At December 1996 prices, there's really no reason to consider buying less than a 1-gigabyte disk. This is a convenient size, because "install everything" on most Linux distributions will lay out more than 540MB but less than 1GB of stuff.
If you can afford 2GB, the natural thing to think about is buying a 2GB disk instead. But personally, I like a configuration with two 1GB disks better -- one "system" disk and one "home" disk. There are several good reasons for this kind of setup. Most of them come down to the fact that you are quite a bit less likely to trash two disks at once than you are to trash a single one.
A lot of us do Linux upgrades every three months or so.
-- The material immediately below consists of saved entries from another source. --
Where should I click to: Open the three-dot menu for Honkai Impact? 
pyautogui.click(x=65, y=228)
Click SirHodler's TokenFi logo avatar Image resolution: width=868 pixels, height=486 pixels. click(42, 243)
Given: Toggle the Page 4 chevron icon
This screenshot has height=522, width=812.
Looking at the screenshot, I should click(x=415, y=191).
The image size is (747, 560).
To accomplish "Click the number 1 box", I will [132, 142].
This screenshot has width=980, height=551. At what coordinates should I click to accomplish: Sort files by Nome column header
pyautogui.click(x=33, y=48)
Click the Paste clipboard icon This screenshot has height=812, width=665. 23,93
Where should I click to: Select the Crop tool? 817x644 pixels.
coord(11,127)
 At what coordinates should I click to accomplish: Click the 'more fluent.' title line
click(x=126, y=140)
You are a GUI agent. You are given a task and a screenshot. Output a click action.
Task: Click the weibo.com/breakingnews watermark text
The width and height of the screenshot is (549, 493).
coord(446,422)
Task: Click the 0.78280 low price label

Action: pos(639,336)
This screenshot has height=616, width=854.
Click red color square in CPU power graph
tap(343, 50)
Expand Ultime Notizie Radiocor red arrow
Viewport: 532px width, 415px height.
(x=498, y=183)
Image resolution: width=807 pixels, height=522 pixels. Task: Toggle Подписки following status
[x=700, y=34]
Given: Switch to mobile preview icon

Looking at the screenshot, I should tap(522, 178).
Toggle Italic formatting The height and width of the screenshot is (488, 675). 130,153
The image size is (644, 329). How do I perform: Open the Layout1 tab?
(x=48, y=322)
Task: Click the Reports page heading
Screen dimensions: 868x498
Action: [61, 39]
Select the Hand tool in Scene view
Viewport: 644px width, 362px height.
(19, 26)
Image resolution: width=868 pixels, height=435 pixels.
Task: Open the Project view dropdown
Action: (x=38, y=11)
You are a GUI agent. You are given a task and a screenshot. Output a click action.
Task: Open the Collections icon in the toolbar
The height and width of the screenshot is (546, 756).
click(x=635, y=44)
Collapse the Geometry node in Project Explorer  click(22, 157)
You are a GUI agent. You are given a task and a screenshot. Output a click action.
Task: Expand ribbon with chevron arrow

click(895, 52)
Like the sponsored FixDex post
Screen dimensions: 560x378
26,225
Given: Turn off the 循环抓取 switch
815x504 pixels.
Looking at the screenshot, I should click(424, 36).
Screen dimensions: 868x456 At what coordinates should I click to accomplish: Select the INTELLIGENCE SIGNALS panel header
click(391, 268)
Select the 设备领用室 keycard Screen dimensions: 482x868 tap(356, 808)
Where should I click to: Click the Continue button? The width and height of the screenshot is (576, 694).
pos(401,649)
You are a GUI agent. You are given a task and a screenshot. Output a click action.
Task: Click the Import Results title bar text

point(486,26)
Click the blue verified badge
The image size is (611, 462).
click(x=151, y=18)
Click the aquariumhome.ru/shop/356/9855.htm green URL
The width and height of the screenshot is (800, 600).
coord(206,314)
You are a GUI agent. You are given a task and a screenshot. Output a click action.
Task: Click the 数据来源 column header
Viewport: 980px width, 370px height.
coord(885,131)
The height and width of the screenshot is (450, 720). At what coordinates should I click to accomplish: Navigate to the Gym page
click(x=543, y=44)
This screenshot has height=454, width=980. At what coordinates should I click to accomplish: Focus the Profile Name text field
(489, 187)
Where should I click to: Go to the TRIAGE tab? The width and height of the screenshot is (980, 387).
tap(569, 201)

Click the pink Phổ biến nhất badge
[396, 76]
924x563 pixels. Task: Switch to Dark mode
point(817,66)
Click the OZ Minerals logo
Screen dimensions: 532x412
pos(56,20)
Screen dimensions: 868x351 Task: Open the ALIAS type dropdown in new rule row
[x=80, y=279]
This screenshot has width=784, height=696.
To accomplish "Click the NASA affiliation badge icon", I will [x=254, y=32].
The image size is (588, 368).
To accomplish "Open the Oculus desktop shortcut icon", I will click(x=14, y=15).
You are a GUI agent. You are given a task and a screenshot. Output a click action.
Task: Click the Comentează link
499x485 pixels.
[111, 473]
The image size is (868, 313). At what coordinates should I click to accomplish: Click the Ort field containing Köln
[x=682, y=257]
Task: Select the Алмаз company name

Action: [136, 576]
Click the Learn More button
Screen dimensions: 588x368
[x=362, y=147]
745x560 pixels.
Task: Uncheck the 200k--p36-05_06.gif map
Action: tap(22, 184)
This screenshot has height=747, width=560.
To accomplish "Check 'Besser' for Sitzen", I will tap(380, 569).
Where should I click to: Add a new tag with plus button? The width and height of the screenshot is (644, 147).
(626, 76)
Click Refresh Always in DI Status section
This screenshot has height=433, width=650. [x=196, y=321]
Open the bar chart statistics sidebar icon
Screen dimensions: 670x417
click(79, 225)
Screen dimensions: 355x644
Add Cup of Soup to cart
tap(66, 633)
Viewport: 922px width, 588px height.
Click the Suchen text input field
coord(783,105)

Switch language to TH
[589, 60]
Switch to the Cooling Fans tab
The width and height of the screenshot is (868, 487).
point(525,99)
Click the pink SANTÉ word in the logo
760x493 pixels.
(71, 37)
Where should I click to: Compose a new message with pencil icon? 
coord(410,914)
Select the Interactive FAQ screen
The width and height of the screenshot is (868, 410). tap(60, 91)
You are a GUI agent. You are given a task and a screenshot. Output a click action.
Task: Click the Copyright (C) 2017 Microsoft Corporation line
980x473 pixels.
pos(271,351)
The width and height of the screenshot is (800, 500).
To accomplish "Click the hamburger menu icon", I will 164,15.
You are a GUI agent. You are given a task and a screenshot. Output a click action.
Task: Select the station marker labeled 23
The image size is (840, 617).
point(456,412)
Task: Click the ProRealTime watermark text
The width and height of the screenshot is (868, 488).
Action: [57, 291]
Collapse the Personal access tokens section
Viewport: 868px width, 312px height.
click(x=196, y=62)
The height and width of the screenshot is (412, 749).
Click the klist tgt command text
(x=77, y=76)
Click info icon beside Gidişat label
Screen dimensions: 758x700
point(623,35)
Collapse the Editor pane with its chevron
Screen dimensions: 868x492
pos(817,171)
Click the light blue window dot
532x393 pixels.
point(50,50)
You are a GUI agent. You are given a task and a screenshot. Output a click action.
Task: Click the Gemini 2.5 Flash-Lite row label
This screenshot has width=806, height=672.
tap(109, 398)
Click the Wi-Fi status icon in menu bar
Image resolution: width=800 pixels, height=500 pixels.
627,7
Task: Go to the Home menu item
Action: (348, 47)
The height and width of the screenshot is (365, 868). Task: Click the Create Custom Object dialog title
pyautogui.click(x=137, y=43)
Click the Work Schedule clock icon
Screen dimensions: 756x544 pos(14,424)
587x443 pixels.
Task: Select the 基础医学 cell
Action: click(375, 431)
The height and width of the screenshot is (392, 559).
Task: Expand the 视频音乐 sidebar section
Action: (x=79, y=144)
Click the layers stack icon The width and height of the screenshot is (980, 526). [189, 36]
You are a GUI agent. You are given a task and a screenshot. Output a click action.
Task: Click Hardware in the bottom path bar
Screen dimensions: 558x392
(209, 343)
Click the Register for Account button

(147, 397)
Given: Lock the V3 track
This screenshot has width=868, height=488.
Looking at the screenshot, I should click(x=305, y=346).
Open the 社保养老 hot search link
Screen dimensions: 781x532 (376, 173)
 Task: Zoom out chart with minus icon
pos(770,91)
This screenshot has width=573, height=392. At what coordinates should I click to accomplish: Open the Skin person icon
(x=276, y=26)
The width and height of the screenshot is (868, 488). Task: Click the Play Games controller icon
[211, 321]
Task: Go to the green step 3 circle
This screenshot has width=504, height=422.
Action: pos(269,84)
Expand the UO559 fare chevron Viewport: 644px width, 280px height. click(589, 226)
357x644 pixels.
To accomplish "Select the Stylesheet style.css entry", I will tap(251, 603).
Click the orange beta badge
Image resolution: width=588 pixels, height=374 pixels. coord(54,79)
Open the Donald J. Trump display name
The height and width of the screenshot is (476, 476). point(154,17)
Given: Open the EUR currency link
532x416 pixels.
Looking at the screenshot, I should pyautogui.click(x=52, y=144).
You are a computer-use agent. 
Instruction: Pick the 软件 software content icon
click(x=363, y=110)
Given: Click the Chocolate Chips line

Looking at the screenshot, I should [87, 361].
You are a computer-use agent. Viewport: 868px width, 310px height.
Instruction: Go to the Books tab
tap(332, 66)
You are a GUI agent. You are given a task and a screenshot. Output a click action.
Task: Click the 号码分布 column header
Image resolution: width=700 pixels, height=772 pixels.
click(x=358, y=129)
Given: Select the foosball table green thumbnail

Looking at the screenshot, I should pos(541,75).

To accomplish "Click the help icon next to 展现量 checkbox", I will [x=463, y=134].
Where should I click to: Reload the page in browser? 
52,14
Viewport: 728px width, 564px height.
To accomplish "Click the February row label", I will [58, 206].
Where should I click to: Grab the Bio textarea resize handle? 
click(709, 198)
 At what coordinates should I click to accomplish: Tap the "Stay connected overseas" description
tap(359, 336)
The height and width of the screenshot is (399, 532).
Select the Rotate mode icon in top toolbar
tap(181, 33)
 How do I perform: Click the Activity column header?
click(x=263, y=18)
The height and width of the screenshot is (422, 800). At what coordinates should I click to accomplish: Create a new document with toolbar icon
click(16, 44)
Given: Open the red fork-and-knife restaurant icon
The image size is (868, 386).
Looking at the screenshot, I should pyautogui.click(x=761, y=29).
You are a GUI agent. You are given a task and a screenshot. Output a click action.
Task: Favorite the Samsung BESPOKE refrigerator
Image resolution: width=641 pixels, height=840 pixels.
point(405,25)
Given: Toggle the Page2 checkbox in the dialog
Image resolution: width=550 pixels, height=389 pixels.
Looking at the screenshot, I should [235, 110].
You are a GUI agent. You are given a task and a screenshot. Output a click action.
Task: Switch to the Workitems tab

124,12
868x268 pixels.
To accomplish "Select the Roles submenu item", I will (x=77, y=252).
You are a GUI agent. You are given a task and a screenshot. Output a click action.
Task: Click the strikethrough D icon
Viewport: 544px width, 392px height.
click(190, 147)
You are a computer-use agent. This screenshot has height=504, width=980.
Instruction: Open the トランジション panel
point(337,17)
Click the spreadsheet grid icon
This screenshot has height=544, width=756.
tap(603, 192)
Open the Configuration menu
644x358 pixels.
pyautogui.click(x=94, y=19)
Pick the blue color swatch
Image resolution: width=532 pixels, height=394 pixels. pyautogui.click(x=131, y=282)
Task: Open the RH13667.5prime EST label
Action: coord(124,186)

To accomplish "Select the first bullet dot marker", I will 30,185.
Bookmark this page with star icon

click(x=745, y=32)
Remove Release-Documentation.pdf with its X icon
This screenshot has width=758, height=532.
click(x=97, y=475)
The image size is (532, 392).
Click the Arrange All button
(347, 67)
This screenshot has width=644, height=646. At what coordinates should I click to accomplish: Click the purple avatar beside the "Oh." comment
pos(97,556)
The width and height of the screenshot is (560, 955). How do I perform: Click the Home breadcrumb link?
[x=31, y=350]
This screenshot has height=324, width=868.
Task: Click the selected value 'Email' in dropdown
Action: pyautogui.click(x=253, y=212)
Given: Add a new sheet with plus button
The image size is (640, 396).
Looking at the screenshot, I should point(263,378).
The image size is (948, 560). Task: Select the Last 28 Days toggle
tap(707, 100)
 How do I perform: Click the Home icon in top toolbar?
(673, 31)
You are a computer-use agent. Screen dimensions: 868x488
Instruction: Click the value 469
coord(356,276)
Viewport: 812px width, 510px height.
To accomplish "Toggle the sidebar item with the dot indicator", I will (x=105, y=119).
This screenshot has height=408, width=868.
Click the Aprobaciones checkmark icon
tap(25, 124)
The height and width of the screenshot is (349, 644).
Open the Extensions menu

Wouldn't it give you a warm, comforting feeling during your next one to be able to dismount your "home" disk in advance and know that there's no way the upgrade can possibly step on your personal files?
Or let's suppose you have a fatal disk crash. If you have only one disk, goodbye Charlie. If you have two, maybe the crashed one was your system disk, in which case you can buy another and mess around with a new Linux installation knowing your personal files are safe (see above). Or maybe it was your home disk; in that case, you can still run and do recovery stuff and basic Net communications until you can buy another home disk and restore it from backups (you did keep backups, right?).
You can even tune your disk configuration for performance this way. SCSI controllers can interleave requests to different disks, so your swapper and other system daemons will be able to use scratch files on the system disk at the same time your applications are using files on the home disk. Thus you may find you actually get faster throughput with two smaller disks than one big one.
To get the most leverage from this effect, choose your system disk for access speed and your home disk for capacity. In December 96 I would ideally choose a 1GB fast system disk and a 2GB home disk.